▶ [Material for the task]
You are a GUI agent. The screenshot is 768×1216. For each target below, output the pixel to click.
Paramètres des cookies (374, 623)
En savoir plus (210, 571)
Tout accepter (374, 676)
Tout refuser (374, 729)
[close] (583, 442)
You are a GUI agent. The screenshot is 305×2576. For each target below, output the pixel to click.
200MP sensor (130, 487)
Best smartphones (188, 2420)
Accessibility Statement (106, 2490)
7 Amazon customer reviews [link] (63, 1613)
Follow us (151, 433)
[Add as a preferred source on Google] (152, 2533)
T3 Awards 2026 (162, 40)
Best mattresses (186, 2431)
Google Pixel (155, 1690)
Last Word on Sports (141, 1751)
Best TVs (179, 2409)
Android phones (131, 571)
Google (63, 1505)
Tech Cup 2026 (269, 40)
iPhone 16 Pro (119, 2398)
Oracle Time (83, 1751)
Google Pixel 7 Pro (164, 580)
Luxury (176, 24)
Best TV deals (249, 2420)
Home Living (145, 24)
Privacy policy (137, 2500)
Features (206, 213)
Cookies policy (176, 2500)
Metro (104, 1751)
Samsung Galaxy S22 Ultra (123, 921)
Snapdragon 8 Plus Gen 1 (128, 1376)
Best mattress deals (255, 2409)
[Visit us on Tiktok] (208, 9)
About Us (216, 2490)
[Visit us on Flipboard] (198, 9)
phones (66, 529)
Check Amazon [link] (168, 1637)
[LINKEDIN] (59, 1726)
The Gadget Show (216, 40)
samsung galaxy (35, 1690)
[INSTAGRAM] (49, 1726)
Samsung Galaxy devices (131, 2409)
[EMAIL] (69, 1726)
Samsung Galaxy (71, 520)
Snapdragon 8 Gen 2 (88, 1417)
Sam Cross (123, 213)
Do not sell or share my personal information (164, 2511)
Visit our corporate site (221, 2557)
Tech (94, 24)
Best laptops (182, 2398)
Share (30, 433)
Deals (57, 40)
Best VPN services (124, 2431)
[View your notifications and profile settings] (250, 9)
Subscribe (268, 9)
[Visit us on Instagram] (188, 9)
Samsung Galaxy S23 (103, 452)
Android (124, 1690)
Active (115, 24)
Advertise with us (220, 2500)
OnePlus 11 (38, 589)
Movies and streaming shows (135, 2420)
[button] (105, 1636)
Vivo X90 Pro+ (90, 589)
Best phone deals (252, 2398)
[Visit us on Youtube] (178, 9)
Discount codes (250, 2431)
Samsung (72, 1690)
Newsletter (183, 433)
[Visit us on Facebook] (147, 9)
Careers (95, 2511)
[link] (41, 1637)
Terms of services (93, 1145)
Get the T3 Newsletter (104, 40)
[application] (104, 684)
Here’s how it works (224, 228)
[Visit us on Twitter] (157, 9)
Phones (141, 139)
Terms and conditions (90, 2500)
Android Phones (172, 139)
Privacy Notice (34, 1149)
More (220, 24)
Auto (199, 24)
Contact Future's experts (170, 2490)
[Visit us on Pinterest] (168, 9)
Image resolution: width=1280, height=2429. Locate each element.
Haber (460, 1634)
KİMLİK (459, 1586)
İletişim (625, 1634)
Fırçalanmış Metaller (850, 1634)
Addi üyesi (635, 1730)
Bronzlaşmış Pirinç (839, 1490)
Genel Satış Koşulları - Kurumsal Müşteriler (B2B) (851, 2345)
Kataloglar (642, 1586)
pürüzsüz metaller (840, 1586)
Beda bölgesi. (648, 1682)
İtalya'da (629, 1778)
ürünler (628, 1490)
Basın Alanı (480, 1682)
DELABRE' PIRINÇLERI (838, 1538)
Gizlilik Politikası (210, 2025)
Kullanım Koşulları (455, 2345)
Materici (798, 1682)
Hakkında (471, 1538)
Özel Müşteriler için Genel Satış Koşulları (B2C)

▶ [Your instructions]
From the listing above, return the lines starting at the one with "Tout accepter (374, 676)" and ending at the one with "Accessibility Statement (106, 2490)", both kept, exactly as they appear and nothing more.

▶ [Answer below]
Tout accepter (374, 676)
Tout refuser (374, 729)
[close] (583, 442)
You are a GUI agent. The screenshot is 305×2576. For each target below, output the pixel to click.
200MP sensor (130, 487)
Best smartphones (188, 2420)
Accessibility Statement (106, 2490)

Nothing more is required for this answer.